A Delegating Mediator
Moses’ father-in-law explains a form of government in which Moses would continue to serve as mediator between God and Israel, representing them, warning them, and teaching them. Under Moses would be appointed “able men from all the people, men who fear God, who are trustworthy and hate a bribe.” These men would be assigned differing populations, serving as judges under the authority of Moses. Only the hard cases would be brought to Moses, delegating the rest to these elders of Israel.
Following his father-in-law’s advice, Moses witnessed the benefit of good government, things done decently and in good order. So also he realized, as we witness, God’s use of means to accomplish His ministry. It is here, however, that the example of Moses falls short. Though chosen by God, he was only a temporal, fallen, and imperfect mediator, a foreshadow of an eternal, sinless, perfect mediator.
A Perfect Mediator
That Moses was God’s chosen mediator was true; that he delegated responsibility was wise, but he was far from perfect. His father-in-law cautioned, “You and the people with you will certainly wear yourselves out, for the thing is too heavy for you. You are not able to do it alone.” While this caution speaks of Moses’ delegation, it applies to his mediation as well. As an imperfect mediator, Moses himself needed a perfect Mediator. The writer of Hebrews explains it this way: “Now Moses was faithful in all God’s house as a servant, to testify to the things that were to be spoken later, but Christ is faithful over God’s house as a son” (Heb. 3:5-6a).
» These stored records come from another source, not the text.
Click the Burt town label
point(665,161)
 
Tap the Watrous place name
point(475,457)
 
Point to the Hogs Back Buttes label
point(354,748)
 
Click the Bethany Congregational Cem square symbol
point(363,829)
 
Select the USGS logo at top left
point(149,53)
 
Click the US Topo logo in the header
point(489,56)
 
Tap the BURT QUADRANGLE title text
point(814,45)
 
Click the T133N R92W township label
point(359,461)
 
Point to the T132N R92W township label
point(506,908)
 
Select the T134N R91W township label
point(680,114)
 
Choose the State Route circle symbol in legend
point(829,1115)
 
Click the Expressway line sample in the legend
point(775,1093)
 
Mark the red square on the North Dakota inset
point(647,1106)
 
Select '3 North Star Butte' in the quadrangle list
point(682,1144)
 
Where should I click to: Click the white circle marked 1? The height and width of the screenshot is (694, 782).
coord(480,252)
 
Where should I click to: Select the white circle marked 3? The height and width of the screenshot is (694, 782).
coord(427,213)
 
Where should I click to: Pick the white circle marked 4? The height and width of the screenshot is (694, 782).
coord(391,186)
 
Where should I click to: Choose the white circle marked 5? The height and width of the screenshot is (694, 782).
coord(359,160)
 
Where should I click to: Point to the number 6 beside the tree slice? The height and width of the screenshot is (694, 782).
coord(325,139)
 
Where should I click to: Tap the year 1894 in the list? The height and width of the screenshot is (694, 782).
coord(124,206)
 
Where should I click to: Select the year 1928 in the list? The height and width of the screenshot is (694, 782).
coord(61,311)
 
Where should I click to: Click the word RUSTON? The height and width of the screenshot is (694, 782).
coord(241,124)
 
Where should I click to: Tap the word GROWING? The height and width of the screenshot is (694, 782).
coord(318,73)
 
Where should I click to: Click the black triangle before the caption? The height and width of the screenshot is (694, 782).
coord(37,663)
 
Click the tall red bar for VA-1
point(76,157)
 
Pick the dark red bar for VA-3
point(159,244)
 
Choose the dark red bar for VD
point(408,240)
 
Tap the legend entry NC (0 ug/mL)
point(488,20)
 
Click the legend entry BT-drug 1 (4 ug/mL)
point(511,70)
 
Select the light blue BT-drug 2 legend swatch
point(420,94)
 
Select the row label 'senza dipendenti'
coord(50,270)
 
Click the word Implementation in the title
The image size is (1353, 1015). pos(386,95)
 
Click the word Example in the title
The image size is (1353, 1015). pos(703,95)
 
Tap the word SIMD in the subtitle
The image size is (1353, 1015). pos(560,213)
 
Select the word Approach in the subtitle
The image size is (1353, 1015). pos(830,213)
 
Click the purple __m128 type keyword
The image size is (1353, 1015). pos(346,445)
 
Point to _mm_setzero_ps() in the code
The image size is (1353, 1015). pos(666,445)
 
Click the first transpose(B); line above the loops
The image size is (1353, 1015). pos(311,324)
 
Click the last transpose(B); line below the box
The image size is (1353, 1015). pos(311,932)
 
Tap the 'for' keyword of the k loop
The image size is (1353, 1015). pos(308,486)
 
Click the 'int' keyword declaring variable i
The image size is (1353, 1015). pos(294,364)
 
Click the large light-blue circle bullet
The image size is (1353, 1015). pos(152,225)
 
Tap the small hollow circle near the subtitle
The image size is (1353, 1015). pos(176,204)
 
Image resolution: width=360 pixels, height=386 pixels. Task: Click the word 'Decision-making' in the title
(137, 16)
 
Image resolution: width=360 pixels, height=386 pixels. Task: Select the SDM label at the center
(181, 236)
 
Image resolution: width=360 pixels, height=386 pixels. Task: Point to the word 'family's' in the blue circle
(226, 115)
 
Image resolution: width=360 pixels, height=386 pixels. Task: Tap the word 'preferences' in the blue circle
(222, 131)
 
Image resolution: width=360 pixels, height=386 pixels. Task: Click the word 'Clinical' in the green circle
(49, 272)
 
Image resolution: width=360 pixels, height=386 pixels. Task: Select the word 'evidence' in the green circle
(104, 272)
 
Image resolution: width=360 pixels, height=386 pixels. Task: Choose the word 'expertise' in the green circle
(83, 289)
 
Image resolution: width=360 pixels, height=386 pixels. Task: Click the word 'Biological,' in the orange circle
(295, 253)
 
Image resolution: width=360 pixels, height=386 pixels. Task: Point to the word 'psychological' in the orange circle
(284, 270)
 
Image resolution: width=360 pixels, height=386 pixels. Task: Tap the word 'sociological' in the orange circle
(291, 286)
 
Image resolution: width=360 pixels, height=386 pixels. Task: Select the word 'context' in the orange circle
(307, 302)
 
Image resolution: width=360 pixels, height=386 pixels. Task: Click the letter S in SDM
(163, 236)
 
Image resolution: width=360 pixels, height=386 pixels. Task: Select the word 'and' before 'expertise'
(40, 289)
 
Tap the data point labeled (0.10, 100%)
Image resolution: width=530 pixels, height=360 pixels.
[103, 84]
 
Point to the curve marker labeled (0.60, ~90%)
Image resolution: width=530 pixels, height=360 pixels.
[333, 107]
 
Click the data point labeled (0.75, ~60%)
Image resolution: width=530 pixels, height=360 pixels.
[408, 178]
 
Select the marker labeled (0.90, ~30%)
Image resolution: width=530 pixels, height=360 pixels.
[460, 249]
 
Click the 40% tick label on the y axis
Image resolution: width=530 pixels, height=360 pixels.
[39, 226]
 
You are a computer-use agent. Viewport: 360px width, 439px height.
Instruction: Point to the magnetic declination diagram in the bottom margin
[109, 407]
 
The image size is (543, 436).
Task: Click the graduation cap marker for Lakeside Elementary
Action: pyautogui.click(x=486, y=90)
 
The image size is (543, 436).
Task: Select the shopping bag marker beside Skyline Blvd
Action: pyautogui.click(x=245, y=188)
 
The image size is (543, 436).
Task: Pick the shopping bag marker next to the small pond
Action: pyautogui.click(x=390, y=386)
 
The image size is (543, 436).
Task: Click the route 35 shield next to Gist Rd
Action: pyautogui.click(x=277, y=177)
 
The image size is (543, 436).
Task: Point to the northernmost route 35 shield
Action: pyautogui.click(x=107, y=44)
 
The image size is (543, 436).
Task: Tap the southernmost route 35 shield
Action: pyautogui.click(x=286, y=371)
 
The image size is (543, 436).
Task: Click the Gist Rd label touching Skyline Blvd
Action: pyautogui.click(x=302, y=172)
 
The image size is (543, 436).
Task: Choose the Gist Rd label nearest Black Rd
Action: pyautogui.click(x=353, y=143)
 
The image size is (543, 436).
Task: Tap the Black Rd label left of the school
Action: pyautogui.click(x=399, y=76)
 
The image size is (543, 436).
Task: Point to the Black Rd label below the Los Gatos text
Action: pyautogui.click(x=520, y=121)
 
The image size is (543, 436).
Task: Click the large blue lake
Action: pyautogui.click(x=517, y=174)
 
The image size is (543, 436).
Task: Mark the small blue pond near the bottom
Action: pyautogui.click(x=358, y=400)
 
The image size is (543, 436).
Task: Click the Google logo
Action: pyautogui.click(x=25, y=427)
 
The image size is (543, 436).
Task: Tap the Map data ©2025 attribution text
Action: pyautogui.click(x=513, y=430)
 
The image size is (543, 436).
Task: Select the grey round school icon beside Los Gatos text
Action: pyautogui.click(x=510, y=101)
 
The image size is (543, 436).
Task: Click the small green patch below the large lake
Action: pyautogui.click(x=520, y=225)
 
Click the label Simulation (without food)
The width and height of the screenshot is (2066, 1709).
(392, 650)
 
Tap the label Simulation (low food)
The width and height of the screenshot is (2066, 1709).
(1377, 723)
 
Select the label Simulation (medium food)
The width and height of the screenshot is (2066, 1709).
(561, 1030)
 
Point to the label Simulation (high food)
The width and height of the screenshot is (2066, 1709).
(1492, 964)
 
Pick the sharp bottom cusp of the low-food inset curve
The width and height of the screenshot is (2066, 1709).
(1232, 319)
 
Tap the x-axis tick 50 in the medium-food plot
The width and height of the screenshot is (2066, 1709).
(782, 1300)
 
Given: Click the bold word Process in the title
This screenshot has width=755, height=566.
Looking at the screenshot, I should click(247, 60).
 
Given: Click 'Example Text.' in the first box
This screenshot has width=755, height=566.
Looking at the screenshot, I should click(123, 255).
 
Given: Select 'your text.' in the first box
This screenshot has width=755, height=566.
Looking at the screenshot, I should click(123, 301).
Moses was born of Jochebed, the son of Amram, receiving the seed of Adam and sin nature. Jesus was born of the virgin Mary, the Son of God, circumventing the seed and sin nature of Adam. Moses was a fallen man, even a murderer, yet walked humbly with God. Jesus knew no sin (2 Cor. 5:21) from conception to his murder, walking humbly as fully man and fully God. Moses died and was buried (Deut. 34:7). Jesus died and was buried and resurrected from the dead.
Moses served as an imperfect mediator between God and man longing to hear: “there is one God and there is one mediator between God and men, the man Christ Jesus, who gave himself as a ransom for all (1 Tim. 2:5-6a). While God used Moses to redeem His people from slavery in Egypt, giving them a law, and a homeland, God sent His only Son to redeem from slavery to sin, fulfilling the law, and giving us an eternal homeland. Therefore, by God’s grace alone through faith in Christ alone we have been justified, restoring peace with God through our Lord Jesus Christ (Rom. 5:1).
And as our perfect Mediator, our Lord “lives to make intercession” for us (Heb. 7:25), insuring that our continued fellowship with our heavenly Father is always according to His will. So also as our Perfect Mediator, He has chosen to delegate the means of His ministry through the Church. Ministry in the church, as it was in Israel, is carried out by those serving not as but under a mediator. As the Apostle Paul explains, in the church God “gave the apostles, the prophets, the evangelists, the shepherds and teachers, to equip the saints for the work of the ministry, for building up the body of Christ” (Eph. 4:11-12). As we worship today, we are beneficiaries of this delegation. It is right for God’s people to serve the Lord, as they are called, as ambassadors ministering under a mediator. And all the more glorious to serve as ambassadors for Christ!
So, as we celebrate the sacrament of the Lord’s Supper today, we look not to a temporal, fallen, and imperfect Mediator but to our eternal, sinless, perfect Mediator, our Lord Jesus Christ. In this Supper we witness the testimony of His once for all mediatorial sacrifice offered for God’s elect without distinction. Whether rich or poor, male or female, parent or child, king or servant, we are nourished in communion with Christ, our perfect Mediator.